|Slicing every day in March!!|
Yesterday, teachers at my school, Pre-K - 12, participated in an afternoon of professional learning courtesy of our colleagues. Every two to three months, a call for presenters is made and teachers volunteer to conduct a 30-minute session to their peers about an education-related topic. There are usually about ten workshops for teachers to choose from and teachers attend two different sessions during the afternoon.
Yesterday I participated in a workshop conducted by our 7th grade science teacher. She led a Critical Friends Group using a protocol to help teachers get ideas from others for a problem of practice. There were five of us altogether in the session and two of us got to share a difficult problem that we wanted help with.
The teacher who is looking for suggestions (in this case, me), talks for approximately 5 minutes about her particular classroom problem. Then, everyone asks clarifying questions. Next, the presenter recounts the issue at hand including what the teacher is asking the group for help with. Finally, everyone offers suggestions and the teacher jots down ideas to try out in her class. As a last step, the presenter summarizes the suggestions offered by the rest of the group.
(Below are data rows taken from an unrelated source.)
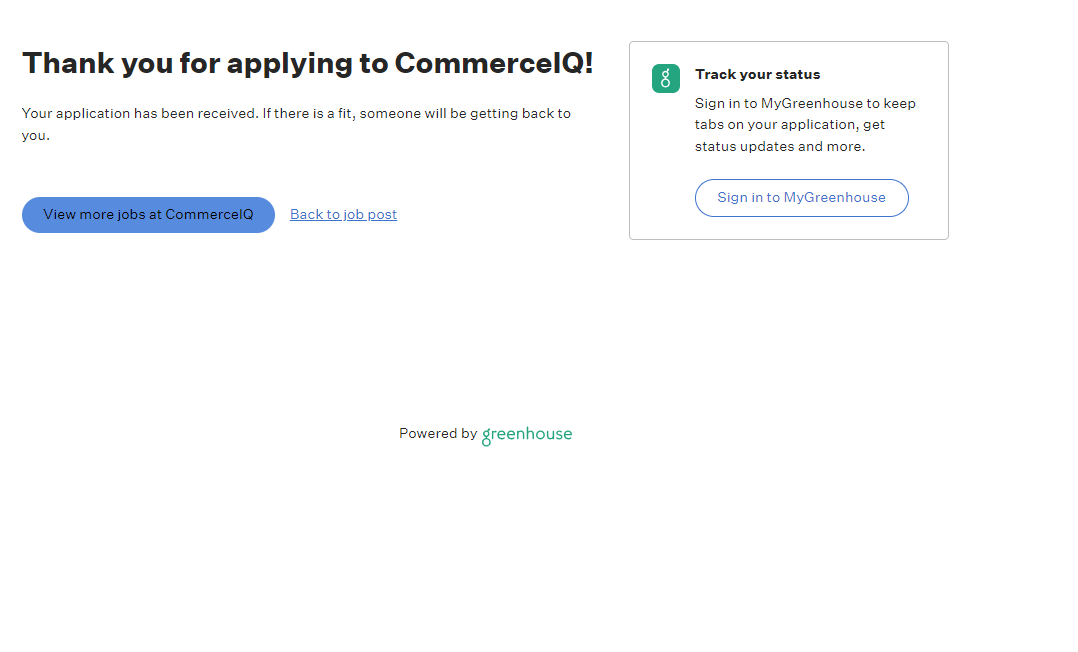Click the trailing "you." paragraph line
This screenshot has height=652, width=1078.
36,136
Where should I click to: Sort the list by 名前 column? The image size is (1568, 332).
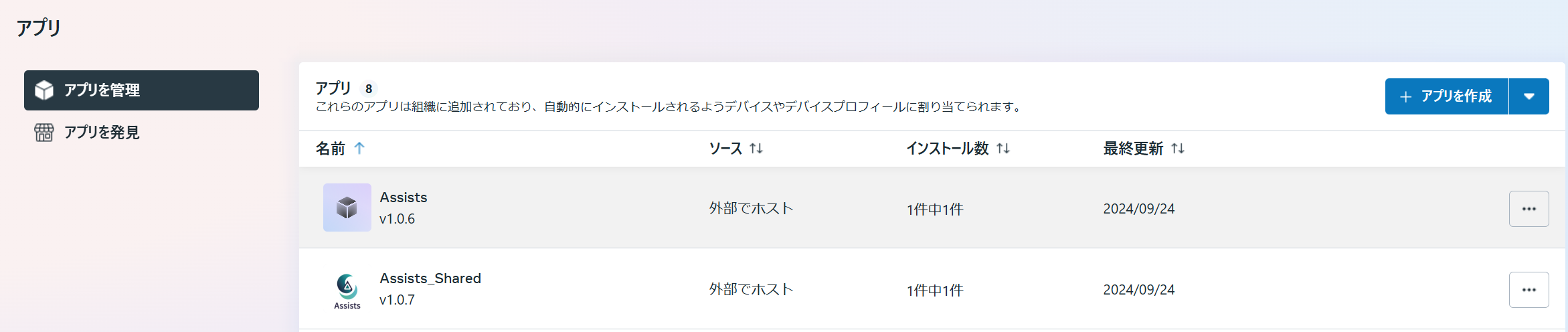tap(331, 149)
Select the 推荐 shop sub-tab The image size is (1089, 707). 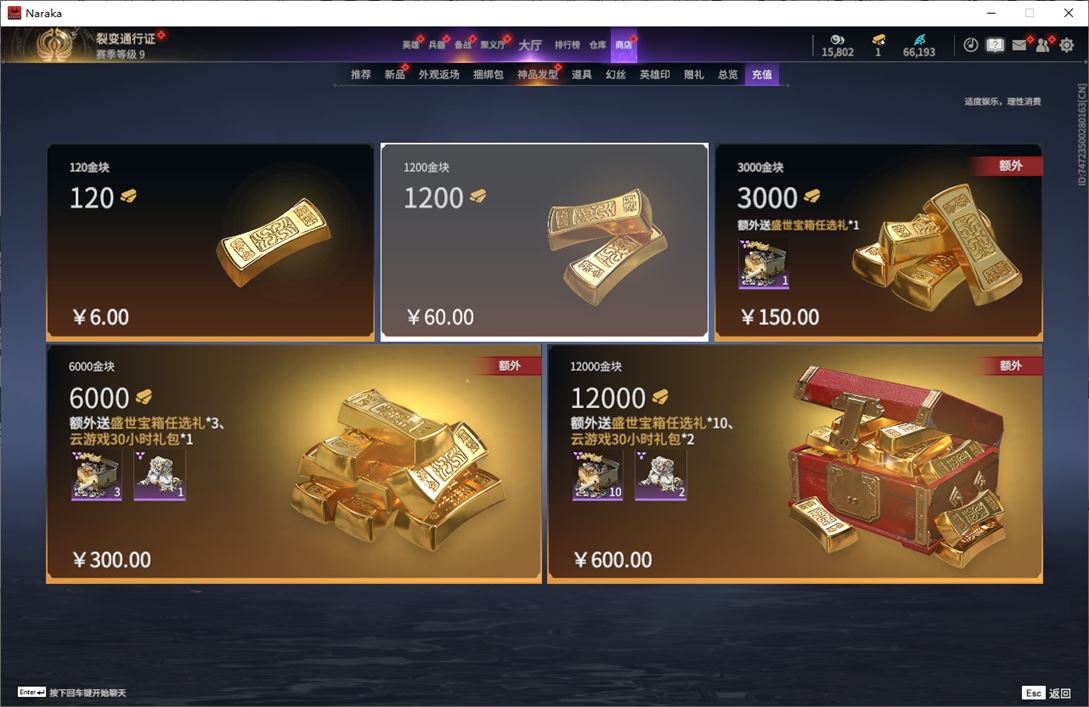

Without going into detail right now, I got great ideas, but mostly insight, about how I was structuring my math stations. I have tried several iterations of math stations this year and none have felt right to me. I am trying a new version of math stations tomorrow and after next week, I will write a reflective post about that.
My big take-away from yesterday's SIPS session: professional learning that is teacher-led and teacher-informed is critical to improving our practice.